President Vladimir Putin ordered Russia’s military to increase its focus on the Arctic and finish plans by the end of the year to upgrade military bases in the resource-rich region where world powers jostle for control.
Speaking to Defense Minister Sergei Shoigu, Putin praised the military’s work in the Arctic, where Canada said on Monday it was claiming the North Pole as part of an broader claim on the region.
The United States, Denmark and Norway are also pressing for control of what they consider their fair share of massive untapped oil and natural gas reserves.
“I request that you pay special attention to the deployment of infrastructure and military units in the Arctic,” Putin said, speaking at a Defense Ministry board meeting.
“By the end of the year it is planned – and I expect it will be done … the renewal of the Tiksi airfield and completion of construction work on the Severomorsk-1 airfield,” he said in televised comments.
Russia has already completed work on renovating an airfield on the Novosibirsk Islands, Putin said, which was abandoned in 1993. Earlier this year Moscow sent 10 warships and four icebreakers to the islands in a show of force.
Underscoring Moscow’s sensitivity over Arctic claims, Russia arrested 30 people on board a Greenpeace ship during a September protest against Russian offshore Arctic drilling. They now face charges carrying seven year jail sentences.

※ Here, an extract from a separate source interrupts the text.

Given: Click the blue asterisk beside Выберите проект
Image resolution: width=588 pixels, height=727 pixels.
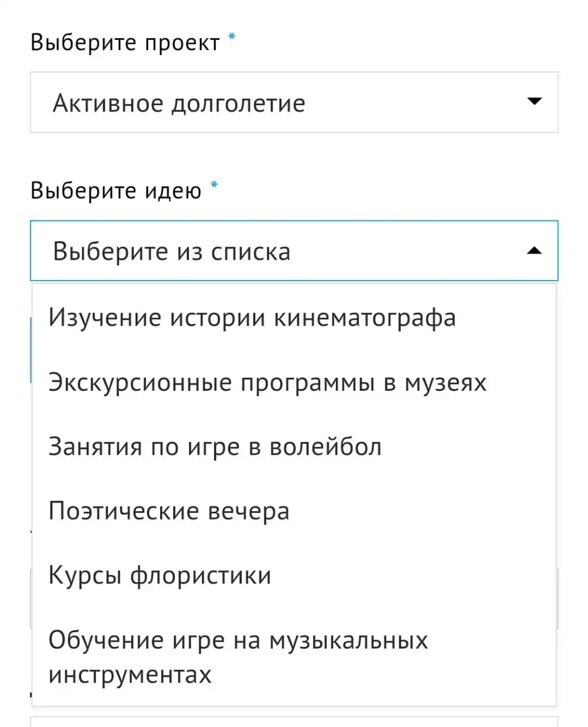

Putin said earlier this week that Russia’s military presence in the Arctic was needed to protect against potential threats from the United States.
The U.S. Geological Survey says the Arctic contains 30 percent of the world’s undiscovered natural gas and 15 percent of oil.
The world’s largest oil producer, Russia expects to see oil output decline at its mainstay western Siberian oilfields in coming years and has looked further afield to potential Arctic reserves.
Russia, Canada and Denmark all say an underwater mountain range known as the Lomonosov Ridge, which stretches 1,800 km (1,120 miles) across the pole under the Arctic Sea, is part of their own landmass.